*EXERCISE AIM*: The answer must be every entry, given again word for word.

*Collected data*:
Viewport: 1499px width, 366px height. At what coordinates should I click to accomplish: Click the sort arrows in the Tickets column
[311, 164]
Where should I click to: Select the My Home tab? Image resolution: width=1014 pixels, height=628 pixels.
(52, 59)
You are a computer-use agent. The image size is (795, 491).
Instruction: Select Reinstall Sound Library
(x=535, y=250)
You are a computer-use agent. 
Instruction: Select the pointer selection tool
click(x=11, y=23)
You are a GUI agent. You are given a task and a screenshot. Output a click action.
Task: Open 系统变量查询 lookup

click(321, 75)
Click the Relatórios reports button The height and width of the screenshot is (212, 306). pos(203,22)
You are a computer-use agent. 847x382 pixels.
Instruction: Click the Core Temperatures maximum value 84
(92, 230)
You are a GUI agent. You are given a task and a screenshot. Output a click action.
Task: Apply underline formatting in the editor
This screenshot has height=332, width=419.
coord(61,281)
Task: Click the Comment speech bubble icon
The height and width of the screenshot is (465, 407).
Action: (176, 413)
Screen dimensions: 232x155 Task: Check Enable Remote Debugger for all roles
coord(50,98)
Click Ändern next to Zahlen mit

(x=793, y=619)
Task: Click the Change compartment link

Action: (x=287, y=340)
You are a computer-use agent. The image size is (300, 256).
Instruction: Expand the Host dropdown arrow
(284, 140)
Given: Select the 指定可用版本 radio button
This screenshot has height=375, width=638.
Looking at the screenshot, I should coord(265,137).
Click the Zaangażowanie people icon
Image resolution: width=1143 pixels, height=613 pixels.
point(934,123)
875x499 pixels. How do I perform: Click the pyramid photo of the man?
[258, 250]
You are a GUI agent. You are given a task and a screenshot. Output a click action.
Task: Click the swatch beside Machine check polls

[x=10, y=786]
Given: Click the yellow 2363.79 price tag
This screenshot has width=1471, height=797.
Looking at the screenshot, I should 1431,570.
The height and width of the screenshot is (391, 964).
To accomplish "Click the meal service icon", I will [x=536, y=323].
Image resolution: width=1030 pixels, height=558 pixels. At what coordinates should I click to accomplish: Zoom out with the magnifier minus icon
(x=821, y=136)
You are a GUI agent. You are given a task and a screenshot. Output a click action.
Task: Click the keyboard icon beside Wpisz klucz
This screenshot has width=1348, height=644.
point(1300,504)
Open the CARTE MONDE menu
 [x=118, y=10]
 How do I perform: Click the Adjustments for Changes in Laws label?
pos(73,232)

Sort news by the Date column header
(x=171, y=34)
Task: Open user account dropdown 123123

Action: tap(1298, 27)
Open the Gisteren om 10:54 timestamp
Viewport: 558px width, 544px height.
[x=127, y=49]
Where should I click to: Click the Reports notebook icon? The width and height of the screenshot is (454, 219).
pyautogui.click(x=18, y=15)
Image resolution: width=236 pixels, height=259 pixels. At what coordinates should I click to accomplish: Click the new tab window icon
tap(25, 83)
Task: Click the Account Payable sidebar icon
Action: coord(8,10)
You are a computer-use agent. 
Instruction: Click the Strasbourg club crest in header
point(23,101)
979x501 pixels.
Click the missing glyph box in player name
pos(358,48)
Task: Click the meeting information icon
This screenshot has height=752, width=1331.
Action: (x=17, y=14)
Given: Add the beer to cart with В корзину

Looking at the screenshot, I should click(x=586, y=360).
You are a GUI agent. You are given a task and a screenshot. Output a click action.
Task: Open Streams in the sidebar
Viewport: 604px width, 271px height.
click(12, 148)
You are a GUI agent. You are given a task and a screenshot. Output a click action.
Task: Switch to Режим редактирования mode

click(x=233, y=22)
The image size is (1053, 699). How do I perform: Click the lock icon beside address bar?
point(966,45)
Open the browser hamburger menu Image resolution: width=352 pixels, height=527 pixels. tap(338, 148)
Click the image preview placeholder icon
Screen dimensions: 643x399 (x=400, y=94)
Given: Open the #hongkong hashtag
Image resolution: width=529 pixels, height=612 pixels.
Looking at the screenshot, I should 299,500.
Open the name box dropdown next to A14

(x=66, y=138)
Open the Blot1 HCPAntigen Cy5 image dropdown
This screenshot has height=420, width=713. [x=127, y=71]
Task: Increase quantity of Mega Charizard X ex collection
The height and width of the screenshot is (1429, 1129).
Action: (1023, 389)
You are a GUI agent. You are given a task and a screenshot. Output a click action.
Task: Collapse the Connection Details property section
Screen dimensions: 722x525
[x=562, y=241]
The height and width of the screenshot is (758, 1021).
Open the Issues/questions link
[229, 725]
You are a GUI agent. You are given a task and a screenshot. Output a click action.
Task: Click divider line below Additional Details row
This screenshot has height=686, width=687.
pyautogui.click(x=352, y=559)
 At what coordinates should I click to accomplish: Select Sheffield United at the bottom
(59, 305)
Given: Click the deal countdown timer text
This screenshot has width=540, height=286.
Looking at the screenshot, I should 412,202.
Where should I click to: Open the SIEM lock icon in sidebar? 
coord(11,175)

*REPLY TO THE EXERCISE*:
Viewport: 1499px width, 366px height. At what coordinates should I click to accomplish: Click the sort arrows in the Tickets column
[311, 164]
Where should I click to: Select the My Home tab? Image resolution: width=1014 pixels, height=628 pixels.
(52, 59)
You are a computer-use agent. The image size is (795, 491).
Instruction: Select Reinstall Sound Library
(x=535, y=250)
You are a computer-use agent. 
Instruction: Select the pointer selection tool
click(x=11, y=23)
You are a GUI agent. You are given a task and a screenshot. Output a click action.
Task: Open 系统变量查询 lookup

click(321, 75)
Click the Relatórios reports button The height and width of the screenshot is (212, 306). pos(203,22)
You are a computer-use agent. 847x382 pixels.
Instruction: Click the Core Temperatures maximum value 84
(92, 230)
You are a GUI agent. You are given a task and a screenshot. Output a click action.
Task: Apply underline formatting in the editor
This screenshot has height=332, width=419.
coord(61,281)
Task: Click the Comment speech bubble icon
The height and width of the screenshot is (465, 407).
Action: (176, 413)
Screen dimensions: 232x155 Task: Check Enable Remote Debugger for all roles
coord(50,98)
Click Ändern next to Zahlen mit

(x=793, y=619)
Task: Click the Change compartment link

Action: (x=287, y=340)
You are a computer-use agent. The image size is (300, 256).
Instruction: Expand the Host dropdown arrow
(284, 140)
Given: Select the 指定可用版本 radio button
This screenshot has height=375, width=638.
Looking at the screenshot, I should coord(265,137).
Click the Zaangażowanie people icon
Image resolution: width=1143 pixels, height=613 pixels.
point(934,123)
875x499 pixels. How do I perform: Click the pyramid photo of the man?
[258, 250]
You are a GUI agent. You are given a task and a screenshot. Output a click action.
Task: Click the swatch beside Machine check polls

[x=10, y=786]
Given: Click the yellow 2363.79 price tag
This screenshot has width=1471, height=797.
Looking at the screenshot, I should 1431,570.
The height and width of the screenshot is (391, 964).
To accomplish "Click the meal service icon", I will [x=536, y=323].
Image resolution: width=1030 pixels, height=558 pixels. At what coordinates should I click to accomplish: Zoom out with the magnifier minus icon
(x=821, y=136)
You are a GUI agent. You are given a task and a screenshot. Output a click action.
Task: Click the keyboard icon beside Wpisz klucz
This screenshot has width=1348, height=644.
point(1300,504)
Open the CARTE MONDE menu
 [x=118, y=10]
 How do I perform: Click the Adjustments for Changes in Laws label?
pos(73,232)

Sort news by the Date column header
(x=171, y=34)
Task: Open user account dropdown 123123

Action: tap(1298, 27)
Open the Gisteren om 10:54 timestamp
Viewport: 558px width, 544px height.
[x=127, y=49]
Where should I click to: Click the Reports notebook icon? The width and height of the screenshot is (454, 219).
pyautogui.click(x=18, y=15)
Image resolution: width=236 pixels, height=259 pixels. At what coordinates should I click to accomplish: Click the new tab window icon
tap(25, 83)
Task: Click the Account Payable sidebar icon
Action: coord(8,10)
You are a computer-use agent. 
Instruction: Click the Strasbourg club crest in header
point(23,101)
979x501 pixels.
Click the missing glyph box in player name
pos(358,48)
Task: Click the meeting information icon
This screenshot has height=752, width=1331.
Action: (x=17, y=14)
Given: Add the beer to cart with В корзину

Looking at the screenshot, I should click(x=586, y=360).
You are a GUI agent. You are given a task and a screenshot. Output a click action.
Task: Open Streams in the sidebar
Viewport: 604px width, 271px height.
click(12, 148)
You are a GUI agent. You are given a task and a screenshot. Output a click action.
Task: Switch to Режим редактирования mode

click(x=233, y=22)
The image size is (1053, 699). How do I perform: Click the lock icon beside address bar?
point(966,45)
Open the browser hamburger menu Image resolution: width=352 pixels, height=527 pixels. tap(338, 148)
Click the image preview placeholder icon
Screen dimensions: 643x399 (x=400, y=94)
Given: Open the #hongkong hashtag
Image resolution: width=529 pixels, height=612 pixels.
Looking at the screenshot, I should 299,500.
Open the name box dropdown next to A14

(x=66, y=138)
Open the Blot1 HCPAntigen Cy5 image dropdown
This screenshot has height=420, width=713. [x=127, y=71]
Task: Increase quantity of Mega Charizard X ex collection
The height and width of the screenshot is (1429, 1129).
Action: (1023, 389)
You are a GUI agent. You are given a task and a screenshot. Output a click action.
Task: Collapse the Connection Details property section
Screen dimensions: 722x525
[x=562, y=241]
The height and width of the screenshot is (758, 1021).
Open the Issues/questions link
[229, 725]
You are a GUI agent. You are given a task and a screenshot. Output a click action.
Task: Click divider line below Additional Details row
This screenshot has height=686, width=687.
pyautogui.click(x=352, y=559)
 At what coordinates should I click to accomplish: Select Sheffield United at the bottom
(59, 305)
Given: Click the deal countdown timer text
This screenshot has width=540, height=286.
Looking at the screenshot, I should 412,202.
Where should I click to: Open the SIEM lock icon in sidebar? 
coord(11,175)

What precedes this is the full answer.